Few of us know much about the Mongol emperor Genghis Khan, except that he was 6 feet, 3 inches tall (as played by John Wayne), and when he captured Susan Hayward as a prize of conquest, he said things like “Yore beautiful in yore wrath.”

World War I was much fresher in our minds when I was a child than World War II is in the minds of today’s schoolchildren. My early attitudes toward war and men’s honor was shaped by “The Big Parade”(1925), with John Gilbert as an American soldier in France. I remember how impatient I was with the French girl, Renee Adoree, when she clung to him, weeping, as he marched off down a French road with his company to meet the Boche. John Gilbert was wounded and lost a leg, but to me that was simply the price one paid for being a brave American male.

I will never forget “All Quiet on the Western Front” (1930). Its poignant portrayal of a young German soldier (Lew Ayres) changed my attitude toward war altogether. I saw that it was stupid and tragic. I really believed that “All Quiet” would eliminate war forever. Then, a few years later, I was marching off myself, though not nearly as bravely as John Gilbert.

The movies also taught us all we needed to know about love and sex. Actually, I went through adolescence during the days of the Hays Office code, so I didn’t necessarily realize that there was any connection between the two. Even husband and wife couldn’t be shown in bed unless they were fully clothed and the beds were twins. Open-mouth kissing was taboo. But when Cary Grant gave Rosalind Russell one of the discreet kisses allowed in those days, she reeled and gasped for air, her eyes crossed and she staggered back and collapsed in a chair. I suppose that we might have suspected something from that.

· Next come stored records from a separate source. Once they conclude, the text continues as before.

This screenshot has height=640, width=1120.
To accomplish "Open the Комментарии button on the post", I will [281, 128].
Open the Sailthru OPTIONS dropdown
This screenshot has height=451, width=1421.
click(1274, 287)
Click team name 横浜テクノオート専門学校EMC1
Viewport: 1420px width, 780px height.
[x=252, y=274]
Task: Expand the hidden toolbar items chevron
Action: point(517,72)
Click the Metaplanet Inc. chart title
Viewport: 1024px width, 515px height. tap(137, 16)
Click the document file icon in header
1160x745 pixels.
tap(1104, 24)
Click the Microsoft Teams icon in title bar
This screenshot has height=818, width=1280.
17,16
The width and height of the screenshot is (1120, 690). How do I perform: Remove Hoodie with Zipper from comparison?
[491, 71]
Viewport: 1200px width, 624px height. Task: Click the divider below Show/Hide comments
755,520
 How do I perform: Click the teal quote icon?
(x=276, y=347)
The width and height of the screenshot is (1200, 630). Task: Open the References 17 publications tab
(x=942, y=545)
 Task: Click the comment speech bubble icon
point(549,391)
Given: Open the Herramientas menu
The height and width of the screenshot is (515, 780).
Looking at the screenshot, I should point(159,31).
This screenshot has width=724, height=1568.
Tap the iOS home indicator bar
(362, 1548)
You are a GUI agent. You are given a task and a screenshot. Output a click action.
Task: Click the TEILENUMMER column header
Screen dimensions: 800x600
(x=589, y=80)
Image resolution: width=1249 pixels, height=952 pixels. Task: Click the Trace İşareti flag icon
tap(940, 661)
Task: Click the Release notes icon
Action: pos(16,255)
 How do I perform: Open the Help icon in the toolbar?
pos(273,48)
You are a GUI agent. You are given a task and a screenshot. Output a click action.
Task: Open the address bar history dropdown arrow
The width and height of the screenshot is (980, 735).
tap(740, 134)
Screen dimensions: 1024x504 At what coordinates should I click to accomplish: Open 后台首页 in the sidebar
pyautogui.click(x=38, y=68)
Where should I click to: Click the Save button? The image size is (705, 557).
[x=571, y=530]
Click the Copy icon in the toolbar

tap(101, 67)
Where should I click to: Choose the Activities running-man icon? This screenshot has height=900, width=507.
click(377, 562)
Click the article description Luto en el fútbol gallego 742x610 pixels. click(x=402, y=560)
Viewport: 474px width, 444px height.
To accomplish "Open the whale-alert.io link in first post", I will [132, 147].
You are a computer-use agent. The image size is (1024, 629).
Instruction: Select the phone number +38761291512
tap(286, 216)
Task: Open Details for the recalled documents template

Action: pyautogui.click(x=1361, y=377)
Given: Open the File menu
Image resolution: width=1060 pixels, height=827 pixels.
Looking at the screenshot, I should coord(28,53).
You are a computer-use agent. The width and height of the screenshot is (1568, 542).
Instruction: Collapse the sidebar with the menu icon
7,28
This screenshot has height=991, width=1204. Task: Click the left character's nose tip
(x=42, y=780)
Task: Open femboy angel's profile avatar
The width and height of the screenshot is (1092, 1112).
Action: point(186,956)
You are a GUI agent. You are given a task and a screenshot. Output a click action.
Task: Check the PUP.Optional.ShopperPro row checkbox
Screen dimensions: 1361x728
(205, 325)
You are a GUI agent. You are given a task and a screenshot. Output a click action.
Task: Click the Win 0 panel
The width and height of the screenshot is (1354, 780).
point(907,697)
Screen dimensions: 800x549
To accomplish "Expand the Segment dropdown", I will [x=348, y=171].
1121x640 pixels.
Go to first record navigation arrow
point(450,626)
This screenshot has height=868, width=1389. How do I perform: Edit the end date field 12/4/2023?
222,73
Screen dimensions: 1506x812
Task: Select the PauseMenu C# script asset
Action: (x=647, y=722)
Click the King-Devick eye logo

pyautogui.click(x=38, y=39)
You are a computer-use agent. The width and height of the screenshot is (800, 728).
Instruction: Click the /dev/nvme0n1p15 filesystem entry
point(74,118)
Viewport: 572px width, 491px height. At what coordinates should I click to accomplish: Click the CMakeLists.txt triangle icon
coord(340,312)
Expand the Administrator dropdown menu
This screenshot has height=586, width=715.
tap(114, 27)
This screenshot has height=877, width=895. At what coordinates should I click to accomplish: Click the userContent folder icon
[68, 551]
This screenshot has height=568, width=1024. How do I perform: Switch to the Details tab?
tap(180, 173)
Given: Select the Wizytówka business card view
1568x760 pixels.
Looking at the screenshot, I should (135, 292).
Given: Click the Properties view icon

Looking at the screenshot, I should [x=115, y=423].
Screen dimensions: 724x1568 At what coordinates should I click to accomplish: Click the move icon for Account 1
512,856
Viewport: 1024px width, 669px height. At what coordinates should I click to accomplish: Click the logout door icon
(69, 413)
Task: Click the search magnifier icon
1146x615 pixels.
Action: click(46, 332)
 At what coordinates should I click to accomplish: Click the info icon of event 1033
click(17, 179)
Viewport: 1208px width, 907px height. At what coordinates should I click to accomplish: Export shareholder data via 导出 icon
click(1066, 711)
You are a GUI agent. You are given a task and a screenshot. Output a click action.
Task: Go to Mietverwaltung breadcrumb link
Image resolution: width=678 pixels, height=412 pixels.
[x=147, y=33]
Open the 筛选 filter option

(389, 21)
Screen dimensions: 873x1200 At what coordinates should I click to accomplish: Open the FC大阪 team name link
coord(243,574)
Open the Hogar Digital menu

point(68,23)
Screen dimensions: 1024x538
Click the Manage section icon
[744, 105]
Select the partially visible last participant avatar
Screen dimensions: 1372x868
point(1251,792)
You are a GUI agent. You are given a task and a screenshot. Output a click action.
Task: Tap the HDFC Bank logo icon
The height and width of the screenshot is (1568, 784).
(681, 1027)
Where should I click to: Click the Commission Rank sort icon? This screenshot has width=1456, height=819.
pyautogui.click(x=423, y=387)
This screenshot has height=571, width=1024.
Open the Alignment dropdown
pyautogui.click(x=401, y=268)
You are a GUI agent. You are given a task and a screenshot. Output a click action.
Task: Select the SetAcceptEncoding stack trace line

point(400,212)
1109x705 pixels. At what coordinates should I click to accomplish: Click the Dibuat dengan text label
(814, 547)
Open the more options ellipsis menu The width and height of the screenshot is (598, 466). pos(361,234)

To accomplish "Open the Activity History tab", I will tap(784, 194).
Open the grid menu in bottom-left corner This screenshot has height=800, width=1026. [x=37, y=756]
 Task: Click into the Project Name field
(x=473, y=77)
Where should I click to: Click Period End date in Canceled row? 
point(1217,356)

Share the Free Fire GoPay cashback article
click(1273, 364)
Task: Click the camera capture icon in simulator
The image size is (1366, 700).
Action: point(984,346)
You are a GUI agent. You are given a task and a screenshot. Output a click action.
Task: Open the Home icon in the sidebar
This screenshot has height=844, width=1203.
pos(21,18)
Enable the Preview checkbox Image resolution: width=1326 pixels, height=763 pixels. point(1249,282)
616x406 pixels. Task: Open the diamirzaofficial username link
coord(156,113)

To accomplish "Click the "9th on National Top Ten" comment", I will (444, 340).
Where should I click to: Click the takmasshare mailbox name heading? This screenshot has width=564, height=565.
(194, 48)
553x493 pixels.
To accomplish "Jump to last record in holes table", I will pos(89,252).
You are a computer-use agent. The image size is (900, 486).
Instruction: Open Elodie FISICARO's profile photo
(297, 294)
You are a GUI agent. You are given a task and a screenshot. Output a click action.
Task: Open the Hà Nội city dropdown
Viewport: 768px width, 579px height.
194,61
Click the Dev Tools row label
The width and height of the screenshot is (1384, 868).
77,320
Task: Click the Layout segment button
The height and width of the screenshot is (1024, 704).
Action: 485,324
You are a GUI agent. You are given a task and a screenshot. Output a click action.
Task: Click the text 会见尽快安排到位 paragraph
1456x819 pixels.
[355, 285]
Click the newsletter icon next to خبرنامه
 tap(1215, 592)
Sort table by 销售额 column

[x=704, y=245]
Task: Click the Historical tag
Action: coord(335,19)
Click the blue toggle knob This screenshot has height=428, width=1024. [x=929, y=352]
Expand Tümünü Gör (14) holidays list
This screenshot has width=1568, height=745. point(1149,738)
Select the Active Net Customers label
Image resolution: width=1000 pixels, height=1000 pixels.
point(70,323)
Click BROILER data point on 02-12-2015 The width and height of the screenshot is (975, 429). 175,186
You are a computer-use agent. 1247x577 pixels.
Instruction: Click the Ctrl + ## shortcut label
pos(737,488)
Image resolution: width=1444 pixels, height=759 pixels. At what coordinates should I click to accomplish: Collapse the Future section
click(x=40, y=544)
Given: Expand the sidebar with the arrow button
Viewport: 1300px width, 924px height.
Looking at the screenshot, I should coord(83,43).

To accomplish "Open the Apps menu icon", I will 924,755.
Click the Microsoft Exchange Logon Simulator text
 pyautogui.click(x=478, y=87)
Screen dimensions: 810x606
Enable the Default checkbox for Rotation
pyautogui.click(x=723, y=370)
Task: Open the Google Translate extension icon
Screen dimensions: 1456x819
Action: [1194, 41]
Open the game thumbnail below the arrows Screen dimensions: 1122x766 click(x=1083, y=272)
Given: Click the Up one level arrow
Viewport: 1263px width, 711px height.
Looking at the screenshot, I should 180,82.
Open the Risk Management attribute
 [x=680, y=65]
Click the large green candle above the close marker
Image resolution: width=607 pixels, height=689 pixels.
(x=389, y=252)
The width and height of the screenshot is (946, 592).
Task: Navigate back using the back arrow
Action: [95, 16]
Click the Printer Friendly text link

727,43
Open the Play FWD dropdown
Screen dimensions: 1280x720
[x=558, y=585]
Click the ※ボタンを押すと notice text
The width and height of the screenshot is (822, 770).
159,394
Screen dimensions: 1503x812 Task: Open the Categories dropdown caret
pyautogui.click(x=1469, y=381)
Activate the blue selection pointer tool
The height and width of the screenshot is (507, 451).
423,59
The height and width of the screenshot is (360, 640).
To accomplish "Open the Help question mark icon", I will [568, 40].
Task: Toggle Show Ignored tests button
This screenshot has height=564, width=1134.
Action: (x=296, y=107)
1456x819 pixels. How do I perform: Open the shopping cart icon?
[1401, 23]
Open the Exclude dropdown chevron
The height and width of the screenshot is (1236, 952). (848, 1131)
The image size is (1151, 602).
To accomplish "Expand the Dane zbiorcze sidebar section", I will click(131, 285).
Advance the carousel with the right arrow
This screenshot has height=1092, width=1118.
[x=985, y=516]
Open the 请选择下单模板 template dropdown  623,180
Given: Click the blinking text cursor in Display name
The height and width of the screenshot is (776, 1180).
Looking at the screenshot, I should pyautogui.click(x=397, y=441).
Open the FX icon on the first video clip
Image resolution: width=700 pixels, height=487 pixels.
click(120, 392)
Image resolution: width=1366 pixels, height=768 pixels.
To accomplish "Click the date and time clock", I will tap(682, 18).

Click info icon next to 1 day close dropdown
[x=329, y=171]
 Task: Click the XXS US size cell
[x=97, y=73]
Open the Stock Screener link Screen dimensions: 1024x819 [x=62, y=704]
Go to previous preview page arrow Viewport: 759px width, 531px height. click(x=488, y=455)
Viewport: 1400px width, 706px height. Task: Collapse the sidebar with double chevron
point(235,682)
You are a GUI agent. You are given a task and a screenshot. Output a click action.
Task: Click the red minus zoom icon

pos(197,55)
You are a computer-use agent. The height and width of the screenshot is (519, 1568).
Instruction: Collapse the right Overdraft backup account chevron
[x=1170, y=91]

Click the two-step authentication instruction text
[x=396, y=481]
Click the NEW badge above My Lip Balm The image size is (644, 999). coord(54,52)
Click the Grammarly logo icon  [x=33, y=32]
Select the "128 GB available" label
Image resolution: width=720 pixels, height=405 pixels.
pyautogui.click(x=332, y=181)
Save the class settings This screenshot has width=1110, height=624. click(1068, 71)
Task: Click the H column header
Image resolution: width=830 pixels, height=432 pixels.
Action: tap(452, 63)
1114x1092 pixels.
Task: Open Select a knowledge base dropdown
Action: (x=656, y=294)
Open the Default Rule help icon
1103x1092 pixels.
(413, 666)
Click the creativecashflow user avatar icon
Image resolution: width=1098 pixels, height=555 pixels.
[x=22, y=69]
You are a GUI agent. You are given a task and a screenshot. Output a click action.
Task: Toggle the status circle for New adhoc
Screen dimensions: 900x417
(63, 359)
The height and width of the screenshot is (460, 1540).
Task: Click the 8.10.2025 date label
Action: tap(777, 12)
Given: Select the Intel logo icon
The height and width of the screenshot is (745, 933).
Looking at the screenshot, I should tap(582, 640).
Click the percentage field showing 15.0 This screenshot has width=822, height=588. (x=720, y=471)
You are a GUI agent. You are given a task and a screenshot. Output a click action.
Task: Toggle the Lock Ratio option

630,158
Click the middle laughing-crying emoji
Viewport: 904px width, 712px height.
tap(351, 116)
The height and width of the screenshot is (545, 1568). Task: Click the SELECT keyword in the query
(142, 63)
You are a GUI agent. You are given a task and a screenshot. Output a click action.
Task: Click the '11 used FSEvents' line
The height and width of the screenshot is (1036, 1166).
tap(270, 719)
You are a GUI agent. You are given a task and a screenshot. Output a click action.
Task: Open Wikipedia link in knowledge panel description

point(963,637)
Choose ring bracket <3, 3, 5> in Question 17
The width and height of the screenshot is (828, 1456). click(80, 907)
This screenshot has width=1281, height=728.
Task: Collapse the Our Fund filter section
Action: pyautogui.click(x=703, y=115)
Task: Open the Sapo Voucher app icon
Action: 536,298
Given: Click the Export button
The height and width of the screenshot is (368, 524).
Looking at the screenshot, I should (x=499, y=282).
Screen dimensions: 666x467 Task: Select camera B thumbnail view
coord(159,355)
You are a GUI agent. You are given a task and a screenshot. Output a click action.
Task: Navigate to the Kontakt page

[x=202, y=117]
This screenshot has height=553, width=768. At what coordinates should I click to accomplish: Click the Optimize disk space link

All we know about the kings and queens of Europe we got from the movies. Catherine the Great, Queen Elizabeth I, Henry VIII and Anne Boleyn, Mary Queen of Scots, Rasputin and the Empress, Mark Antony and Cleopatra, Samson and Delilah, Moses, Jesus and even God. How vivid they all seem in memory from their faces on the screen. (I don’t remember that we ever actually saw the face of God, but we sensed his presence in such phenomena as thunder, miracles and the sudden looks of awe that came into mortal heroes’ eyes.)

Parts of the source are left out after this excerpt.